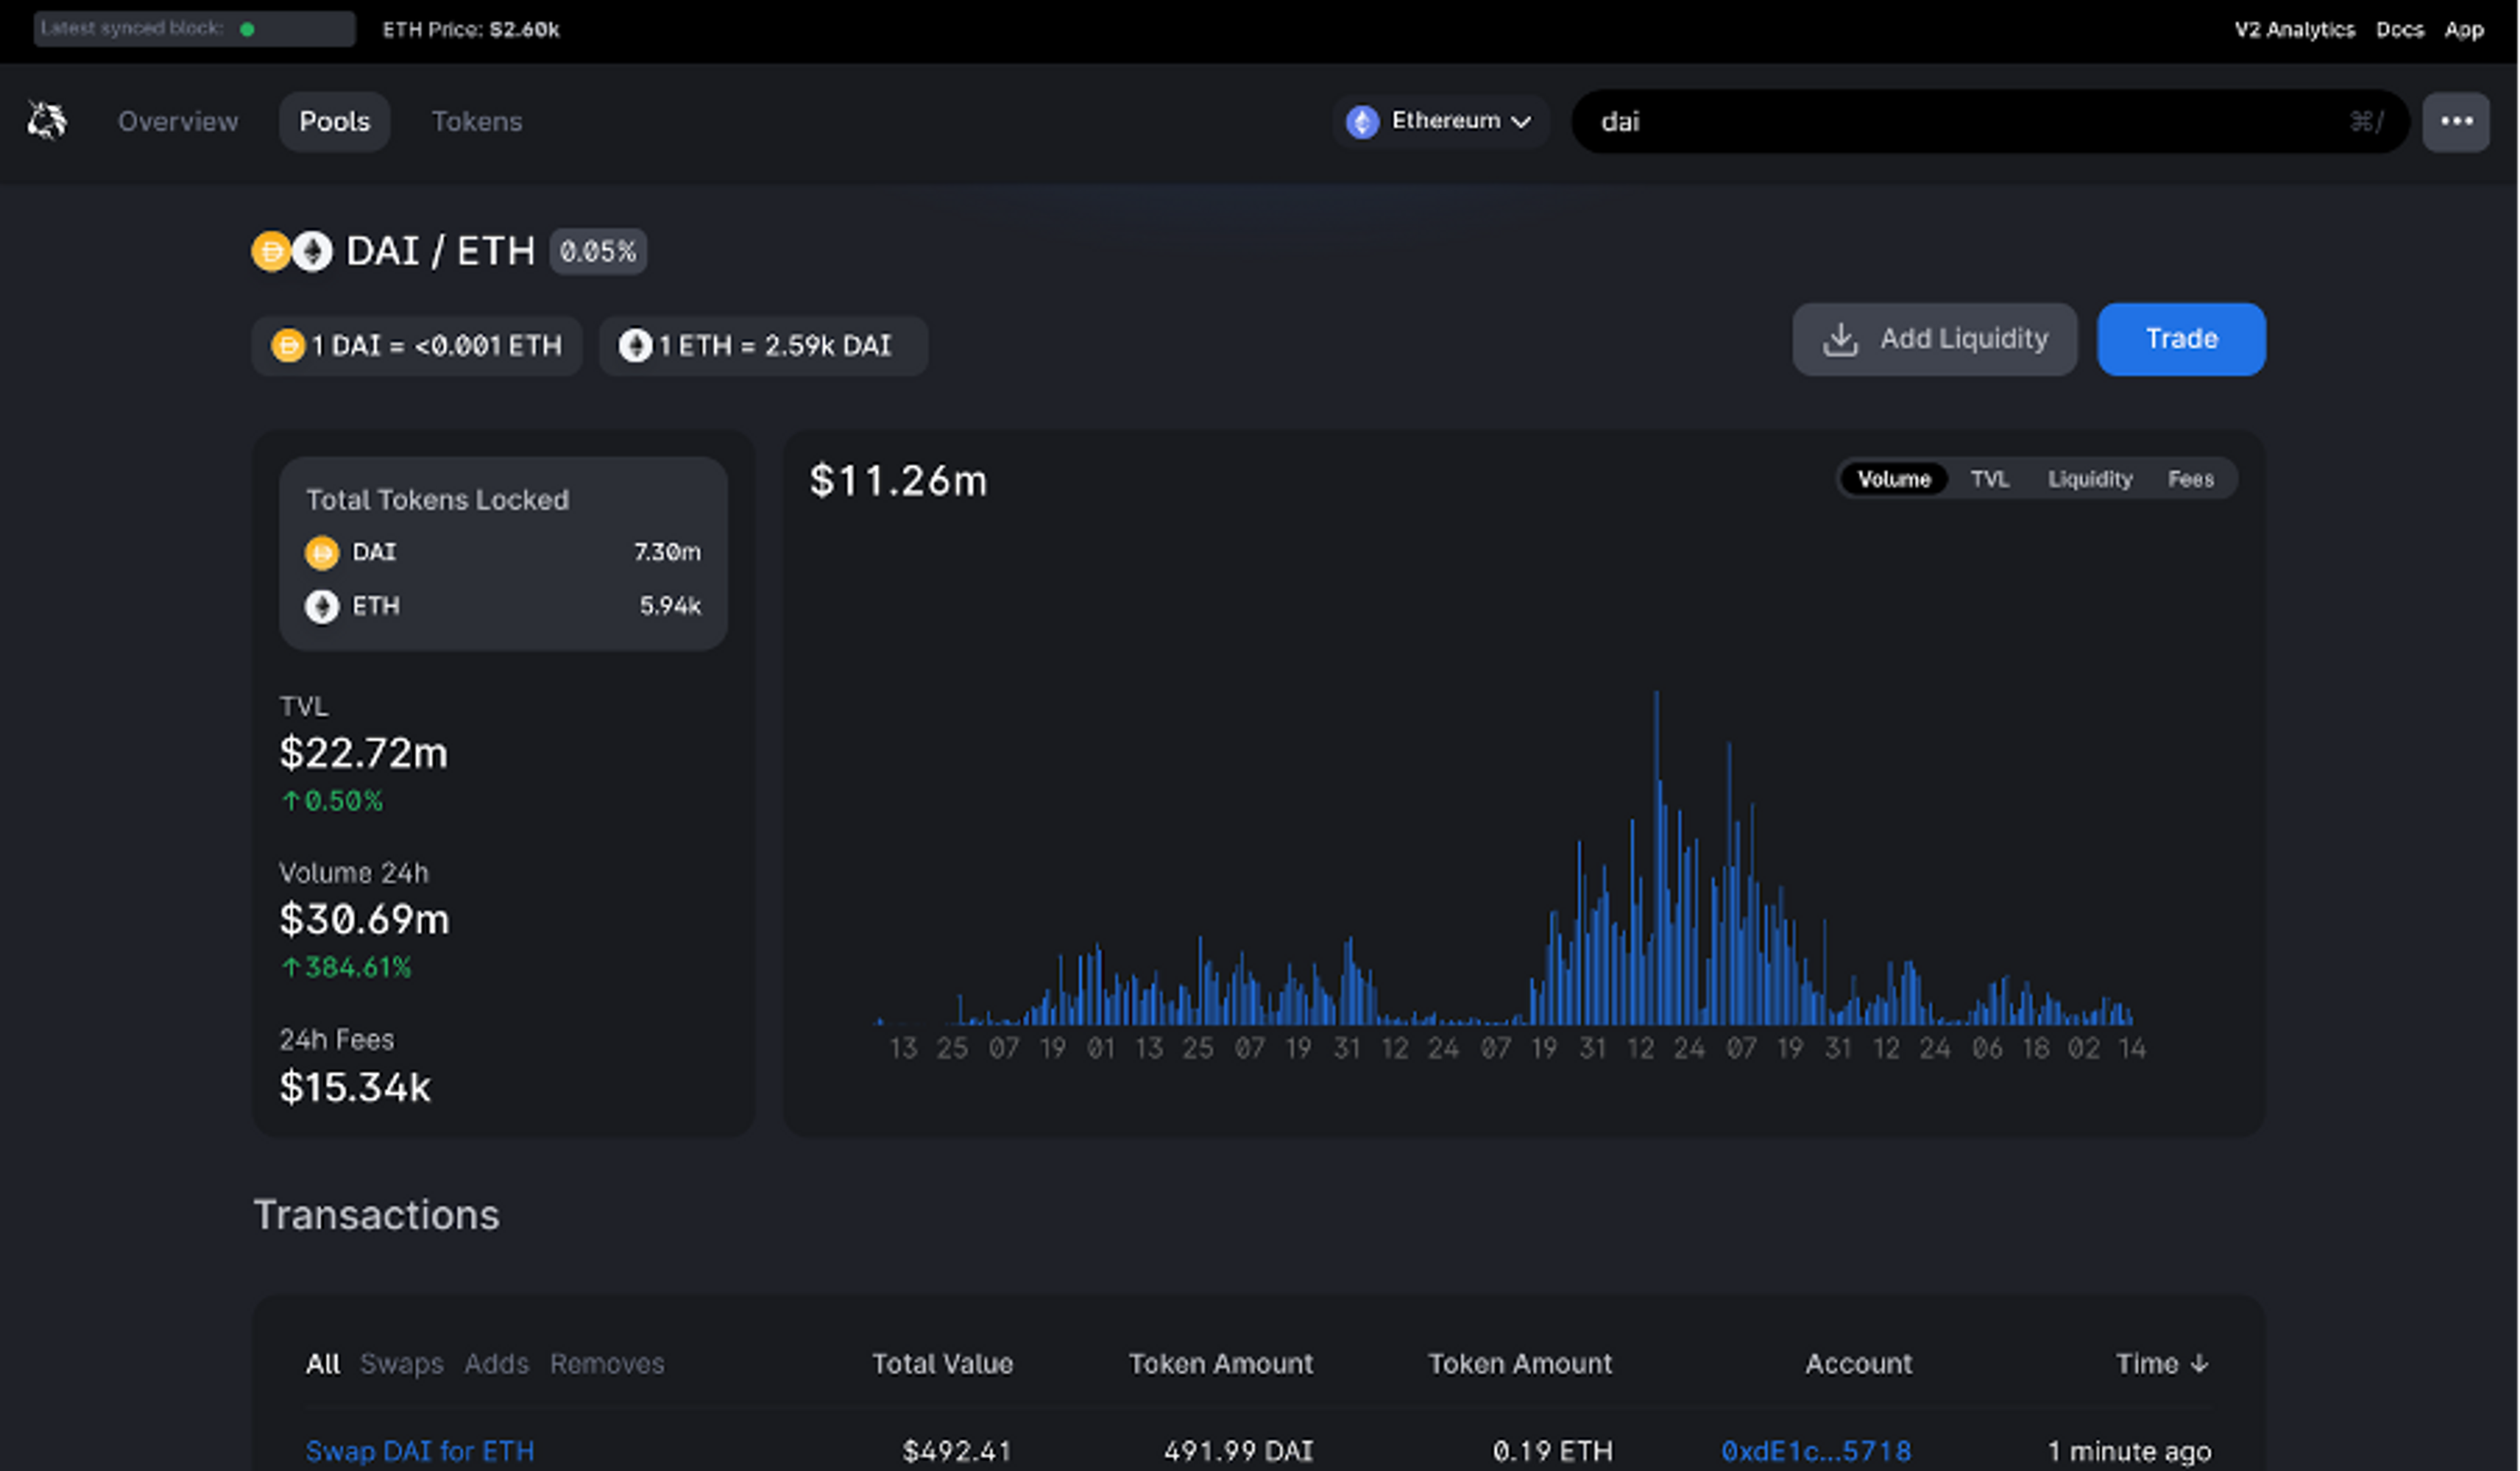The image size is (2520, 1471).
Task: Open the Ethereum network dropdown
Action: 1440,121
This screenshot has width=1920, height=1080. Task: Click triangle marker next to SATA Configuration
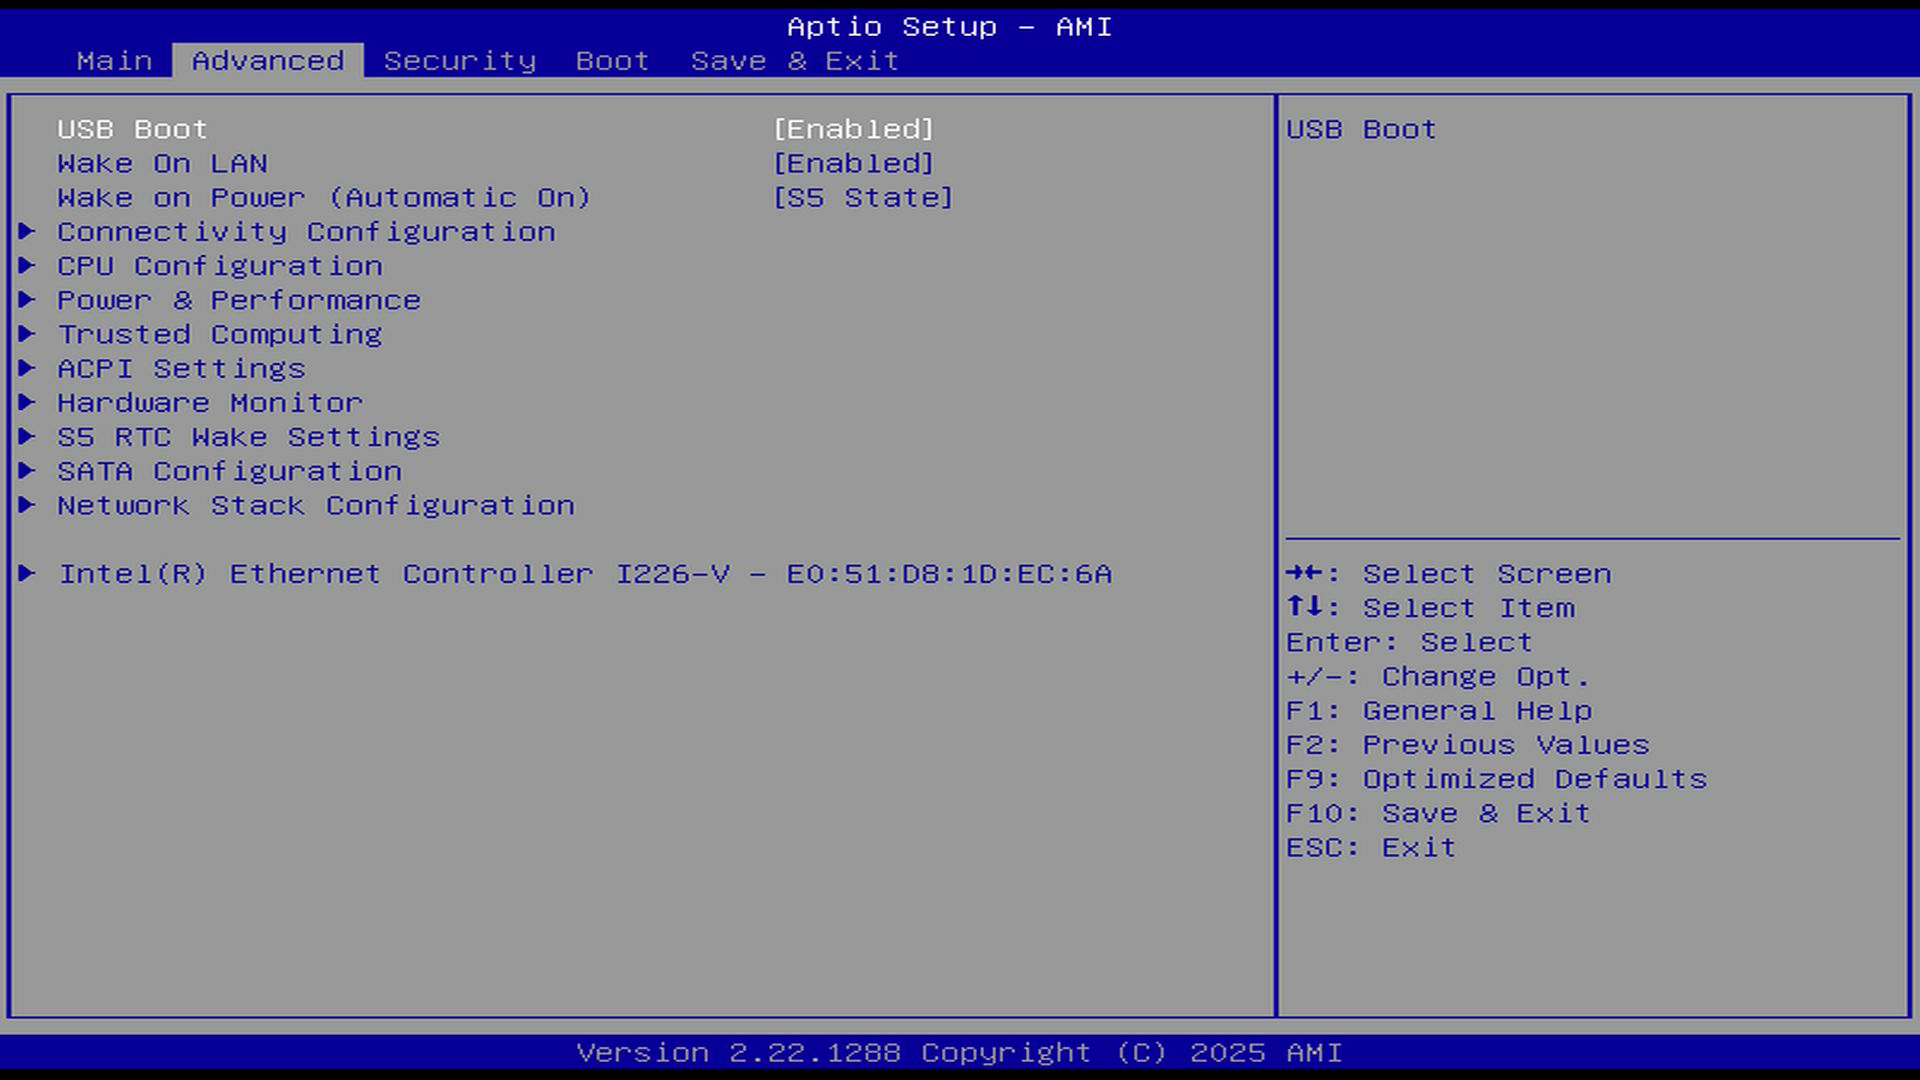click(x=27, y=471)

^^^^^^^^^^^^^^^^

In the records above, locate the line with "This screenshot has"; output it and each line after it through the last one, exactly, omitting pictures.

This screenshot has width=1920, height=1080. Task: Click triangle marker next to SATA Configuration
click(x=27, y=471)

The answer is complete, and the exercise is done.